Molecular visualization and analysis typically looks at molecules from the outside. Views of the guts of a molecule are often obtained by clipping away part of the structure. An alternative is to view the molecular structures from the inside, an immersive view. A wide field of view is useful since the molecule is then all around the viewer.

Product

Oculus Rift is an inexpensive ($300) stereo goggles that provides a wide field of view, ability to look in any direction by turing your head and full depth perception. It is currently only available as a software developer kit, with an expected release of a consumer product late in 2014.
Oculus Rift

Evaluation

We added Oculus Rift head tracking and stereoscopic rendering to our next generation Chimera software, and tested it on views inside the influenza M2 ion channel (PDB 2kwx) and also of macrophage cells moving in a network of collagen filaments. We also enabled flying around inside the structures using a 6-degree-of-freedom Space Navigator device. The rendering code does optical corrections for the Oculus that we describe in another report.

Results

The illusion created by the Oculus Rift that molecules or 3-d microscopy tangibly surround you is very strong. Users are prone to point at an object in the virtual scene only to strike a desk, or cabinet or display in front of them. The feel is very different from traditional stereoscopic display with 3d shutter glasses. All of this creates high levels of enthusiasm for both the technology and the scientific data being examined.

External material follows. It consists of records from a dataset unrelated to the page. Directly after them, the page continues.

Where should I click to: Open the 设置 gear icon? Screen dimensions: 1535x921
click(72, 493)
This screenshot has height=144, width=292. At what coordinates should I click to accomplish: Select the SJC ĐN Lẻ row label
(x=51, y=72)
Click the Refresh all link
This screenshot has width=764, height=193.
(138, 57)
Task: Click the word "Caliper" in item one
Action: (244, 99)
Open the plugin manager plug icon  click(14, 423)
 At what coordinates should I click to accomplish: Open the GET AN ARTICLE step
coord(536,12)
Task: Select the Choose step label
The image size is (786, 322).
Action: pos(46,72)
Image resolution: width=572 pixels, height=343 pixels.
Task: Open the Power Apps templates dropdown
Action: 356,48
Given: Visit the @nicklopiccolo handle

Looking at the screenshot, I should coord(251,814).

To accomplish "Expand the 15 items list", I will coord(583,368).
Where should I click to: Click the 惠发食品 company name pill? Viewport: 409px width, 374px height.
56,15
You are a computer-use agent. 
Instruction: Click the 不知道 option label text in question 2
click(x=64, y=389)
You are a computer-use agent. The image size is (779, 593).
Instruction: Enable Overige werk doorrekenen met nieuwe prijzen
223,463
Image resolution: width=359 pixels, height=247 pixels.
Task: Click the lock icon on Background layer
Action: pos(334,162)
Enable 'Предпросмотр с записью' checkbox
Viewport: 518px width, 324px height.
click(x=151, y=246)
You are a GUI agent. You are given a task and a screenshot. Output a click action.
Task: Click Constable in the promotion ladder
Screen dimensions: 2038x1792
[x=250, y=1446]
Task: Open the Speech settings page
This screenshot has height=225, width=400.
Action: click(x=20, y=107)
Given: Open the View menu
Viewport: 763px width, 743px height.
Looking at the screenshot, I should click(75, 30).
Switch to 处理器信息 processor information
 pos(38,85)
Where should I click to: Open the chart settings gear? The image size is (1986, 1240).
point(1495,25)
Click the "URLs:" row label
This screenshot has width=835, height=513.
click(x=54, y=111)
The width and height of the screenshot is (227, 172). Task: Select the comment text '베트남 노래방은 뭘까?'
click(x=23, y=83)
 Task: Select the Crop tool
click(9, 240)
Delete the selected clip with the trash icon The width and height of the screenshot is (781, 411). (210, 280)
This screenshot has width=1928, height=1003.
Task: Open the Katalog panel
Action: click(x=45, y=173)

The main limitation is that the viewer cannot see menus, dialogs, buttons, command-lines, any of the 2-dimensional controls that would normally be used to analyze the data they are viewing. Merely looking at the data is just a small aspect of the process of understanding it.

Recommendation

Most molecular visualization is for the purpose of doing analysis, such as fitting molecules in electron microscopy maps, and analysis isn't be possible with the Oculus Rift goggles because the typical 2-dimensional windows are not available. For the limited use of showing students, the public, and collaborating researchers interesting new data, the goggles work very well for generating excitement and interest. The consumer version of the goggles and a release of our next generation visualization software is expected at the end of 2014.